Près de quatre personnes sur dix ont travaillé à un horaire décalé au moins une fois par mois en 2017

Le travail le samedi est le plus répandu parmi ces "horaires atypiques", avec 35% des salariés concernés, soit 8,3 millions de personnes, d'après cette enquête réalisée le service statistique du ministère du Travail.

Les boulangers sont concernés par les horaires de travail \"atypiques\" listés par le service statistique du ministère du Travail.
Les boulangers sont concernés par les horaires de travail "atypiques" listés par le service statistique du ministère du Travail. (MAXPPP)

Les horaires de travail "atypiques" ne le sont pas tant que ça.

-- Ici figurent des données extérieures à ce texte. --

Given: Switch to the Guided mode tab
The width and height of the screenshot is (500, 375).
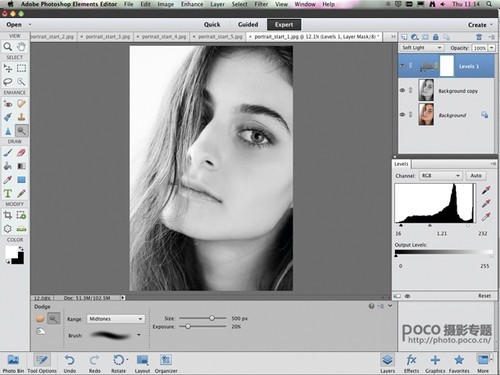Looking at the screenshot, I should pyautogui.click(x=248, y=25).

Près de 44% des salariés, soit 10,4 millions de personnes, ont travaillé en 2017 au moins une fois par mois à un horaire décalé, affirme une étude publiée jeudi 28 juin par le ministère du Travail. De plus, ces salariés concernés ont des durées de travail plus longues que ceux qui effectuent "des horaires standards en journée".

Que signifie "horaires atypiques" ? Pour la Dares, le service des statistiques du ministère, qui a effectué l'étude, il s'agit des horaires de travail en soirée entre 20 heures et minuit, la nuit entre minuit et 5 heures, le samedi ou le dimanche. Franceinfo liste les principaux enseignements de cette étude.

Plus de travail le samedi

Le travail le samedi est le plus répandu avec 35% des salariés concernés, soit 8,3 millions de personnes, d'après cette enquête. Suivent le travail le soir (23% des salariés), le dimanche (19%) et la nuit (9%).

Dans le privé, le travail le samedi est courant dans le tertiaire et celui de nuit dans l'industrie. Les salariés à temps partiel sont autant soumis aux horaires atypiques que ceux à temps complet (43% contre 44%) et travaillent davantage le samedi. 

Par ailleurs, les non-salariés sont davantage concernés par les horaires atypiques : 76% d'entre eux, soit 2,4 millions de personnes, y sont soumis.

Les cadres et la fonction publique davantage concernés

Ces horaires "se concentrent sur certaines familles professionnelles" (infirmiers, vendeurs, agents d'entretien, policiers, pompiers, routiers, boulangers...). Ils touchent aussi des salariés dotés d'une "certaine autonomie dans l'organisation de leurs horaires" ou avec une "charge de travail soutenue", comme les cadres qui emportent du travail à domicile, explique la Dares.

Dans la fonction publique, les agents "travaillent fréquemment avec des horaires atypiques", "en particulier le soir et le dimanche", pour assurer "la continuité de la vie sociale, la permanence des services de soins, la protection et la sécurité des personnes et des biens", souligne la Dares.

Légèrement plus d'hommes et des temps de travail plus longs

Ces horaires atypiques, effectués sur le lieu de travail, à domicile ou ailleurs, concernent "légèrement plus les hommes que les femmes" (44,2% contre 43%), indique l'étude, qui s'appuie sur l'enquête Emploi de l'Insee de 2017. Les hommes travaillent plus souvent le soir et la nuit, les femmes davantage le samedi.

Et, qu'ils soient à temps partiel ou à temps complet, les salariés soumis à au moins un horaire atypique – hors enseignants et travail à domicile – ont des durées de travail "plus longues" que ceux avec des horaires standard : 1 763 heures contre 1 587 heures de durée annuelle effective pour un salarié à temps complet et 226 jours travaillés par an, contre 207 pour ceux qui effectuent des horaires de travail plus "classiques".